───── Texte proposé

Michel Delgado s’était spécialisé jusqu’à présent dans l’écriture de scénarios de comédies très… populaires : La Vengeance d’une blonde (Jeannot Szwarc, 1994), Les Deux Papas et la Maman (Jean-Marc Longval, 1996), L’Enquête corse (Alain Berberian, 2004), L’Auberge rouge (Gérard Krawczyk, 2007)… Avec Bouquet final, scénario nourri de recherches très précises sur le terrain, Delgado s’engage dans un projet hasardeux : nous faire rire du commerce de la mort. Le scénariste s’investit cette fois-ci davantage en passant pour la première fois à la réalisation. Le résultat est intéressant.
Gabriel (Marc-André Grondin) a été élevé par des parents hippies qui ont toujours stimulé sa fibre artistique et cultivé leur différence. Mais ce jeune musicien est las de la vie de bohème. Les cours d’éveil musical qu’il dispense aux bambins du quartier ne lui permettent ni de se nourrir convenablement, ni de stimuler sa créativité. Gabriel, figure finalement assez générationnelle, entre donc en résistance contre le modèle parental. Titulaire d’un diplôme de commerce, il décide de sortir de la marginalité pour trouver un « vrai » travail et parvient à obtenir un poste de directeur commercial, pour une entreprise de pompes funèbres. Afin d’accéder à ce poste au salaire confortable, il doit d’abord affronter la réalité du terrain. Aux côtés de Gervais Bron (Didier Bourdon), responsable jovial et pragmatique d’une petite agence, Gabriel découvre la complexité d’un des plus vieux métiers du monde. Au-delà de la surprise permanente que constitue ce stage pratique, il doit gérer un problème de taille : cacher son activité professionnelle à ses parents (Gérard Depardieu et Marthe Keller) et à sa nouvelle petite amie, Claire (Bérénice Béjo).

──────────

### [À explorer]
a) Recopiez le passage de la critique de Bouquet final qui va de « Michel Delgado s’était » jusqu'à « résultat est intéressant. ».
b) Traduisez en anglais cette phrase de la critique de Bouquet final : « Mais ce jeune musicien est las de la vie de bohème. »

───── Contenu des données

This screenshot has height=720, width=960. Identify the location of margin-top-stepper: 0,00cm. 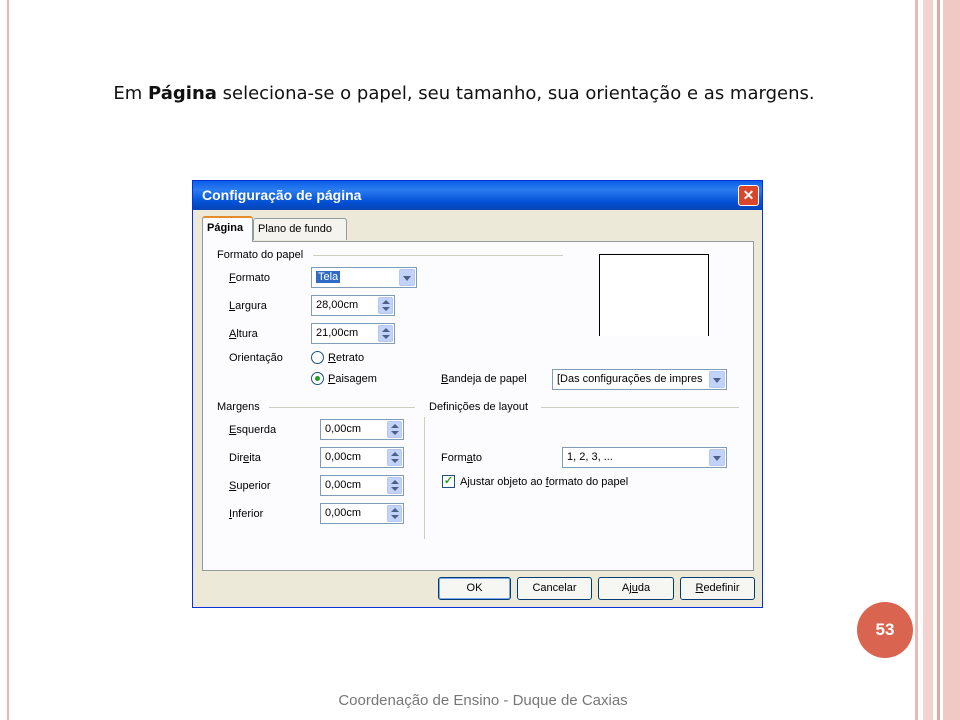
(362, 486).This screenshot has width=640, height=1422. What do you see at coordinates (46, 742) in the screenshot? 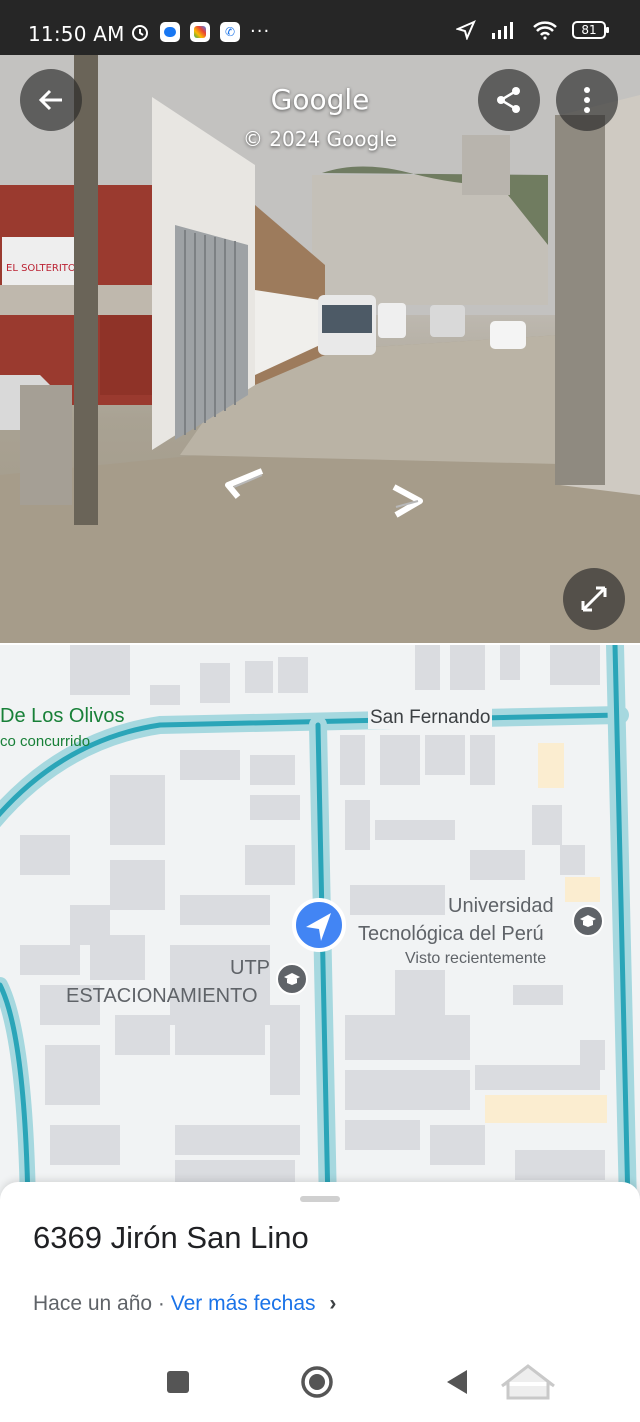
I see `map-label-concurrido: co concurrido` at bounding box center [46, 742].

──────────
───── Contenu des données

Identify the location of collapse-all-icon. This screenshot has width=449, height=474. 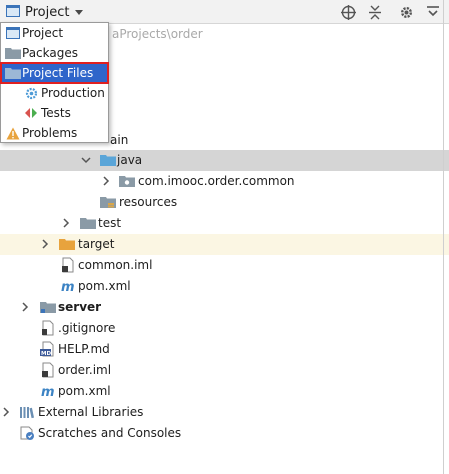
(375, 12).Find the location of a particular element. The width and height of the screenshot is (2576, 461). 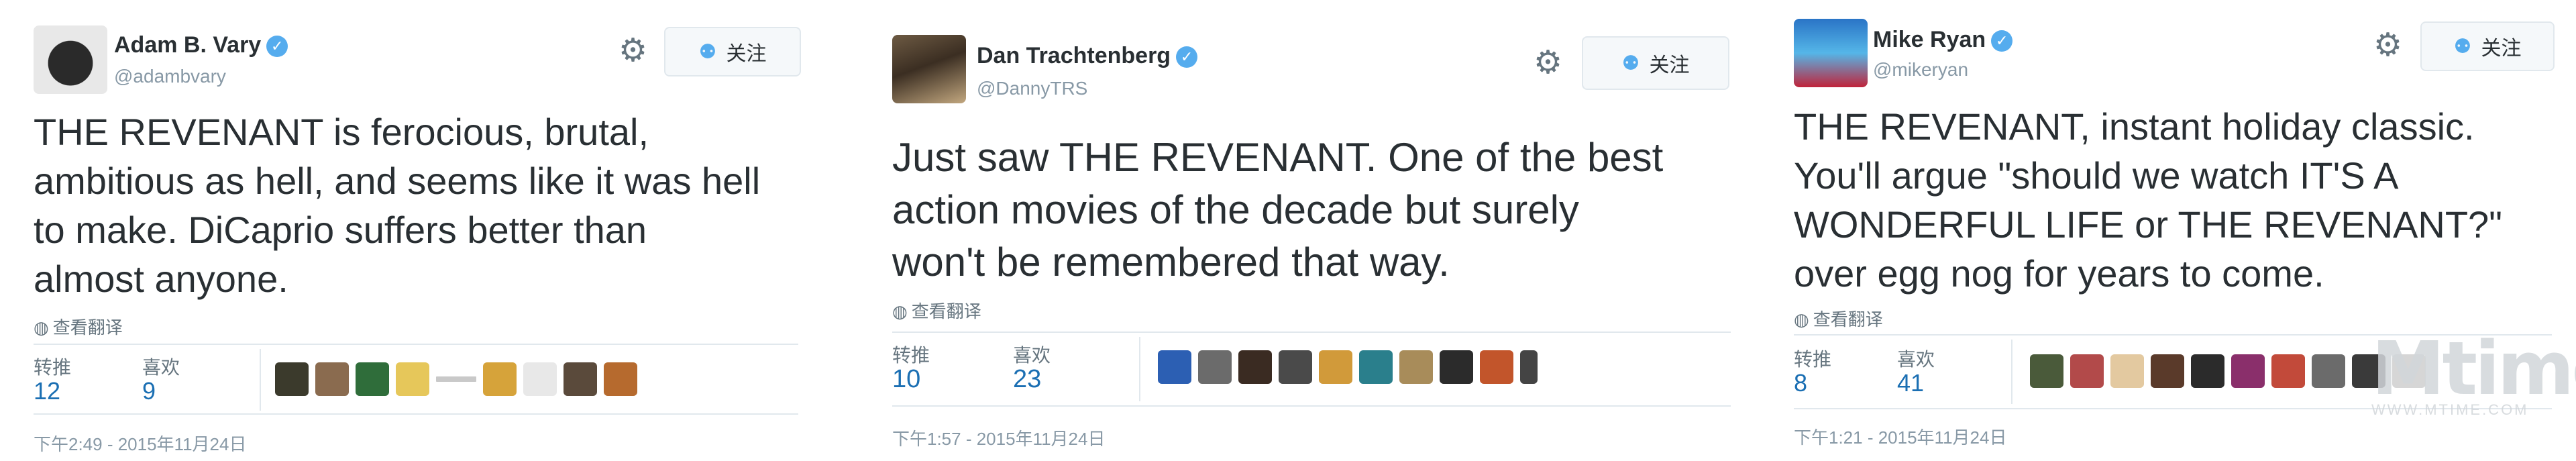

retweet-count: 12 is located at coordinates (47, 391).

──────────

### [Liste des solutions]
a)
Michel Delgado s’était spécialisé jusqu’à présent dans l’écriture de scénarios de comédies très… populaires : La Vengeance d’une blonde (Jeannot Szwarc, 1994), Les Deux Papas et la Maman (Jean-Marc Longval, 1996), L’Enquête corse (Alain Berberian, 2004), L’Auberge rouge (Gérard Krawczyk, 2007)… Avec Bouquet final, scénario nourri de recherches très précises sur le terrain, Delgado s’engage dans un projet hasardeux : nous faire rire du commerce de la mort. Le scénariste s’investit cette fois-ci davantage en passant pour la première fois à la réalisation. Le résultat est intéressant.

b) But this young musician is tired of the bohemian life.